La Belle au Bois Dormant
Il y a de cela quelques milliers d’années, la terre dans presque son ensemble a été « dirigée » par un régime matriarcale. Il faut savoir que le régime matriarcale est par essence le principe même de tout ce qui touche à l’essence même de Gaïa, à savoir la douceur, l’amour, l’empathie, la connexion avec le divin…, pour faire court.
Le règne matriarcale a duré un certain temps dans la félicité absolue, représentée et narrée dans le conte, des règne des fées. Le principe masculin acceptant pleinement cet état de fait.
Par la magie créatrice du féminin, cette époque été nommée le règne de la magie.
Malheureusement les femmes qui « gouvernaient » ont sombré dans le coté obscur de la force, et se sont mises à faire de la discrimination entre les « mâles » et surtout se sont mises à pratiquer des sacrifices de ceux-ci. Ce fut le chaos et la révolte des hommes.
Le monde a basculé dans le régime patriarcal et les femmes ont été rejetées. Karma qu’elles portent encore aujourd’hui. Ce n’est pas un jugement sur les femmes en général, car dans le cycle des incarnations nous sommes tour à tour mâles et femelles. C’est tout simplement le régime du principe féminin qui a été banni avec les conséquences qu’on connait encore aujourd’hui.
C’est l’histoire de ces faits qui est relatée dans le fameux conte et transmis sous cette forme depuis des millénaires.

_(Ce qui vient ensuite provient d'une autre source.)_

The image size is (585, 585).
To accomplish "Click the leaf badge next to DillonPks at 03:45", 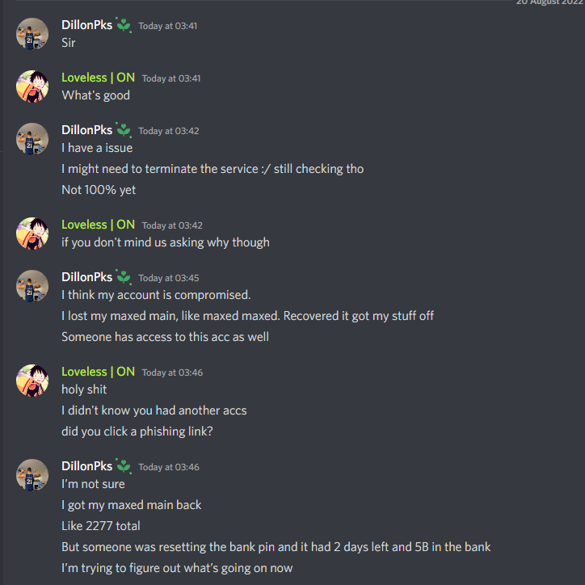I will click(x=124, y=277).

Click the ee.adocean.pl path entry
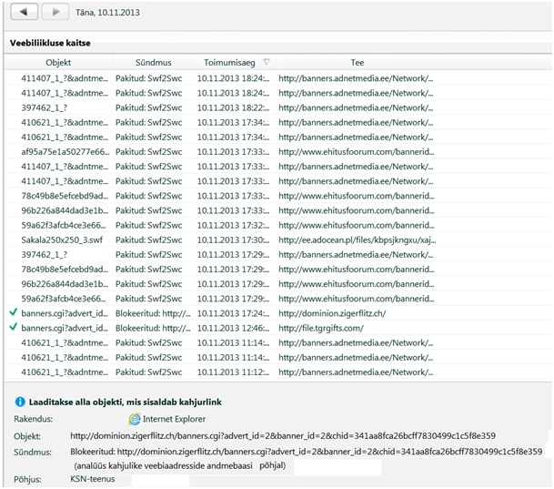(x=356, y=239)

Dans ce conte la belle qui était et vivait avec les fées s’est piqué le doigt et une goutte de sang est sortie. Cette goutte de sang au bout de son doigt représente tout ce qui touche aux sacrifices perpétrés, et le sang coulé. Elle s’endort pour un très grand nombre d’années, et c’est un prince qui viendra la délivrer.
Explication : Nous allons retourner à cette « gouvernance » matriarcale et c’est l’homme qui réveillera ce principe féminin.
Il le fera en redonnant au principe féminin ce qui est de sa « gouvernance » toute naturelle, mais lui-même fera vivre ce principe féminin à l’intérieur de lui.
La boucle est bouclée.
Pour info, la « gouvernance » de ce principe féminin, est relatée dans les histoires des Amazones.
Voilà, j’espère avoir éclairé le sens profond de ce conte.